| Task |
Return every line from the entries below that contains the string "screenshot", treating uppercase and lowercase letters as different.

Begin Record extracts

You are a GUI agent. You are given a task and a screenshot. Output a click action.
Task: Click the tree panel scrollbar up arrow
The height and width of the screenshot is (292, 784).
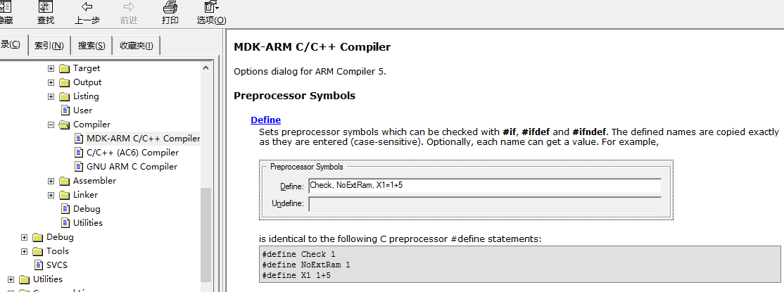tap(206, 68)
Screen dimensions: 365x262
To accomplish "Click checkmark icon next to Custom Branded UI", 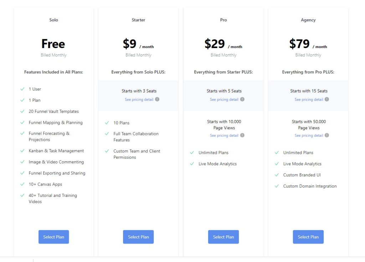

End Record extracts

| Reply |
You are a GUI agent. You are given a task and a screenshot. Output a click action.
The height and width of the screenshot is (292, 784).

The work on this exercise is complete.